しかしながら、次にご説明するとおり、これまでの裁判所の算定の方法は、上記とは異なっています。
2 裁判所における評価損の算定方法
(1)裁判所における評価損の算定方法は、そのほとんどが「修理費の1割から3割程度の金額(ただし、事例(新車購入後、まもなく事故に遭ったような場合など)によっては、5割など、上記を超える割合としたものがあります。)を、評価損とする。」というものです。
修理費を基礎としているのは、事故による車両の破損状況が大きいほど、修理費が高額となり、これに伴い、評価損も高額となる。」という考え方によるものです。

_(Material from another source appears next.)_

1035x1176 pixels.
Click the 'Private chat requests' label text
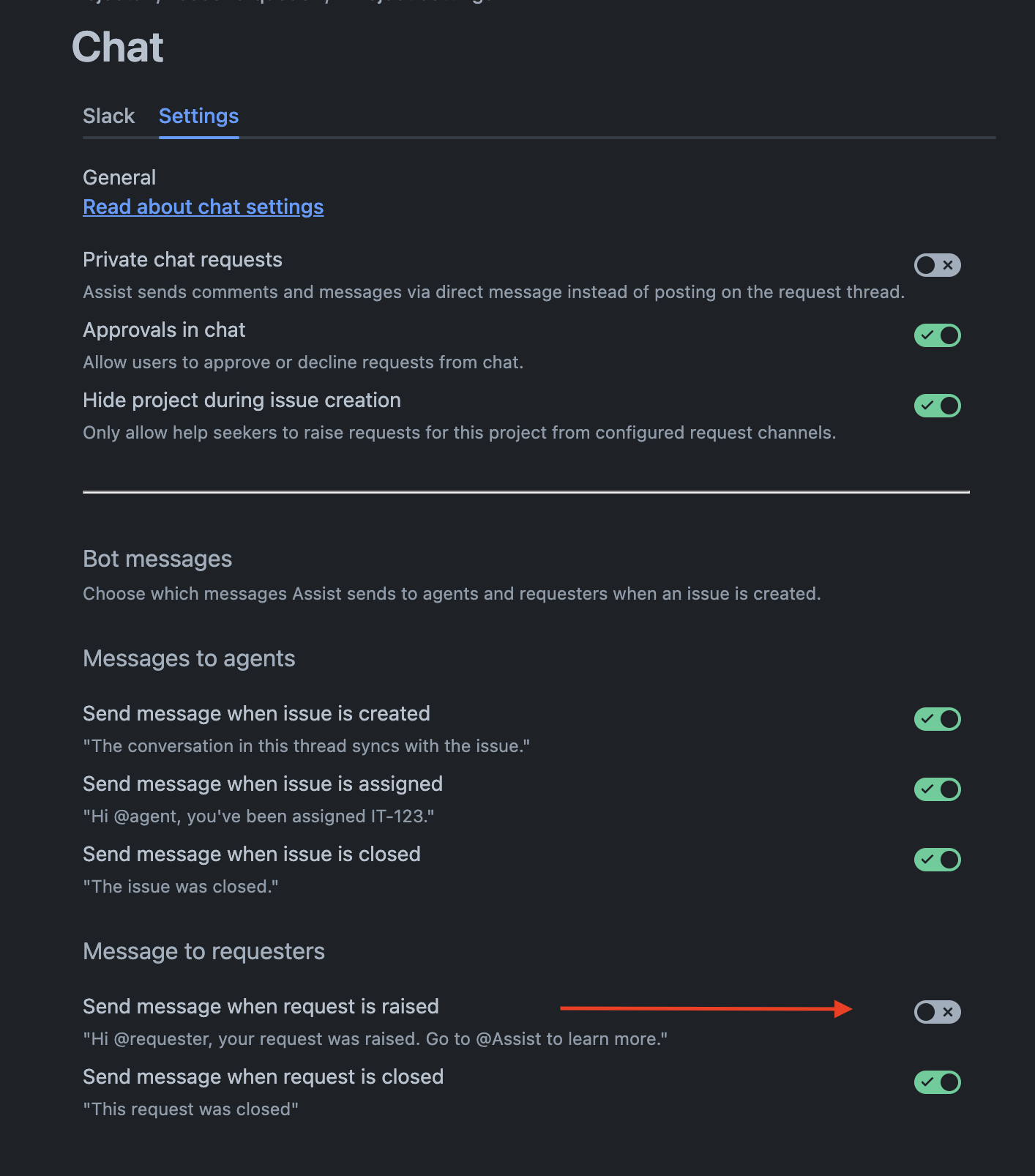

上記「1割から3割」について、どのように決めるかについては、初度登録からどの程度年数が経過しているか、高価な車両(外国車、国産の高級車、大型車など)か廉価な車両(軽自動車など)か、走行距離などを考慮する、とされています。
初度登録からの年数が少なく(逆に、3ないし5年を超えると、認められにくい傾向があります。)、高価な車両のほうが、上記の割合は高くなる傾向にあります。

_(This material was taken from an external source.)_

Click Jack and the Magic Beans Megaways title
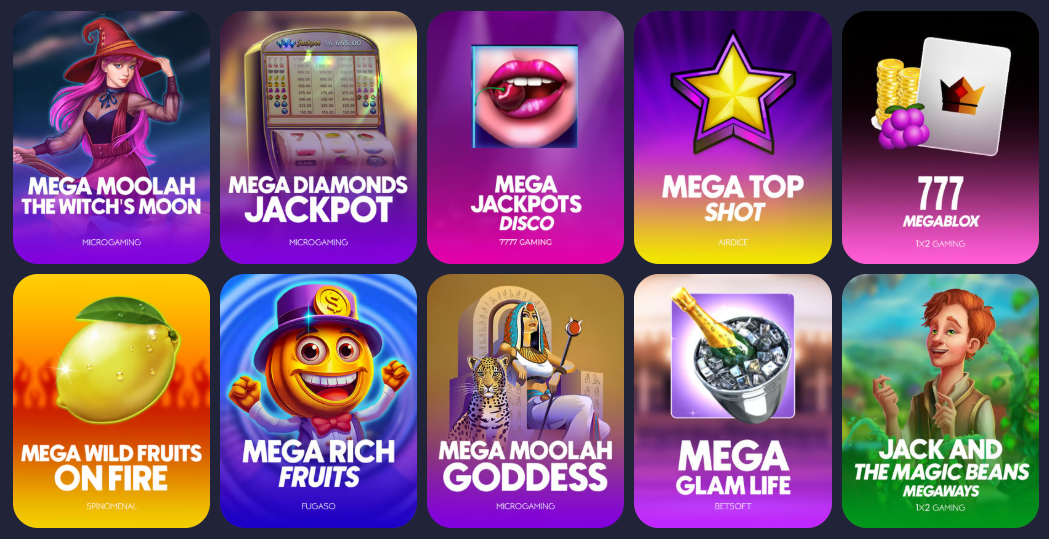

また、多くの裁判例は、事故に遭ったことのみをもって直ちに評価損が発生するとはしておらず、車両の骨格部分に損傷が生じた場合に、評価損が発生するとしています。
骨格部分以外の、例えばバンパなどの部品が損傷したのみであれば、当該部品を交換することにより、事故前の状態に戻すことができるのに対し、骨格部分に損傷が生じた場合には、見た目は修復できても、強度の低下など目に見えない悪影響が残るとされていることによるものです。

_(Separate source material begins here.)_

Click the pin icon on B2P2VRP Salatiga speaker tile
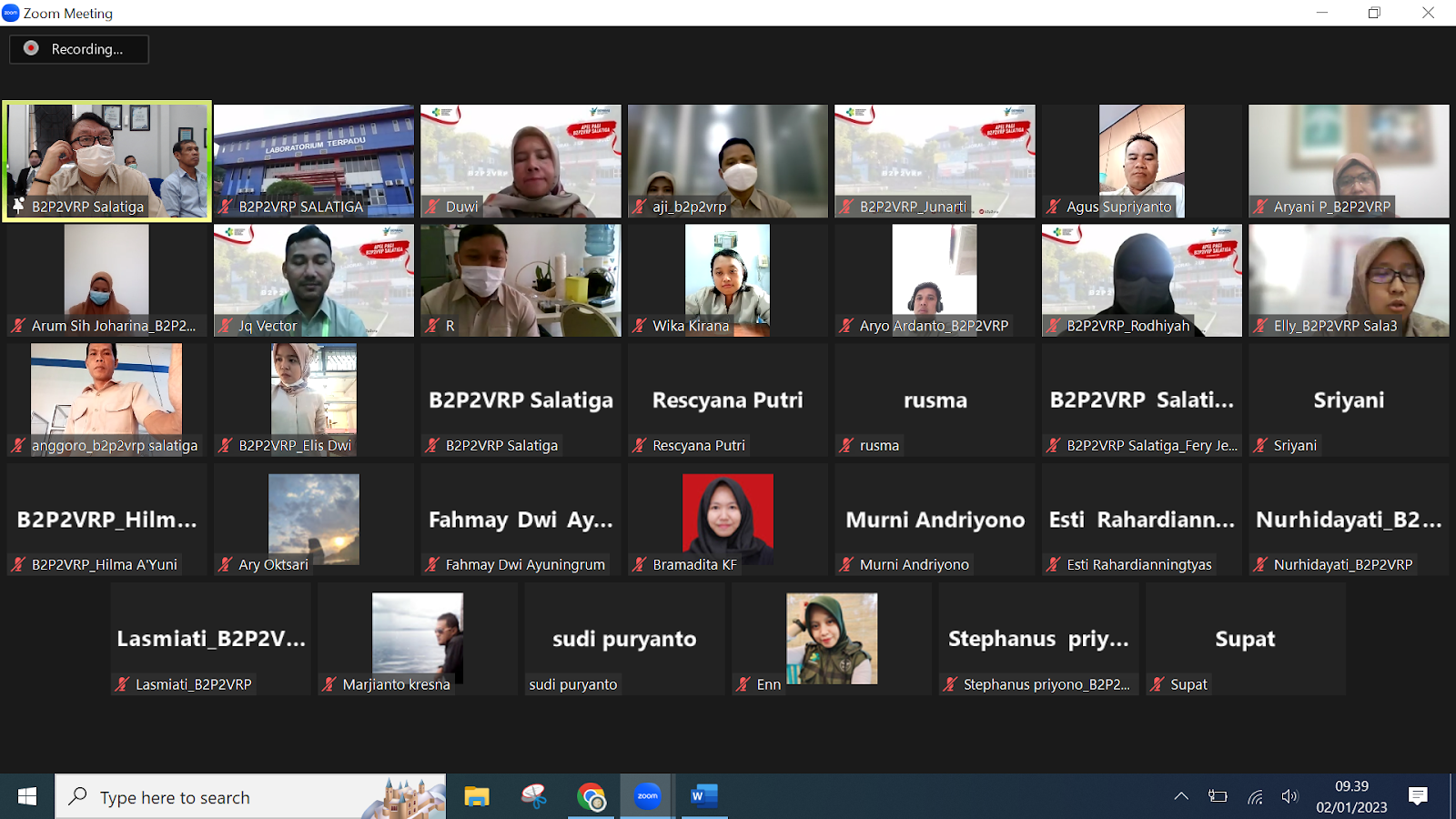 [x=18, y=207]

(2)評価損の算定方法としては、上記の他に、日本自動車査定協会という一般財団法人があり、この団体が発行する自動車価格の査定書を提出する方法もありますが、多くの裁判例は「金額の根拠が不明である」として、査定書に従った認定はしておらず、上記の「修理費に一定割合を乗じた金額」を評価損としています。
3 裁判所における査定方法の問題点
「事故による車両の破損状況が大きいほど、修理費が高額となる」ことは事実です。
しかしながら、事件処理の際に目にする査定の資料や、日本自動車査定協会のホームページに掲載された査定の方法には、「査定に当たり修理費を確認する」との項目は見当たりません。
査定のための書類には、車両の状態や、過去の損傷箇所(修理歴)の確認についての記載はあるものの、「過去の修理費」についての項目はありません。
「修理費を基礎として評価損を算定する」との方法は、裁判所独自の方法ではないかと思われます。
また、修理費に乗じる割合について、なぜその割合となるのか、基準表のようなものがあるわけではありません。
このため、評価損の額が問題となった場合、過去の裁判例を参照し、似たような事案(車種、初度登録から事故までの年数など)と比較しながら、修理費に乗じる割合を判断せざるを得ません。
上記判断の際、時間や労力を要するばかりではなく、割合についての明確な基準がないことにより、「裁判所方式による評価損の算定」が、非常に不明確あるいは不安定なものであると感じられます。
不動産鑑定のように、全国共通の基準に基づく算定ができればよいのに、と思う次第です。
4 終わりに
評価損の判断に当たっては、過去の多数の裁判例を検索・検討する必要がありますがこのような作業は、一般の方には難しいと思います。
評価損が問題となったときは、弁護士に相談されることをお勧めします。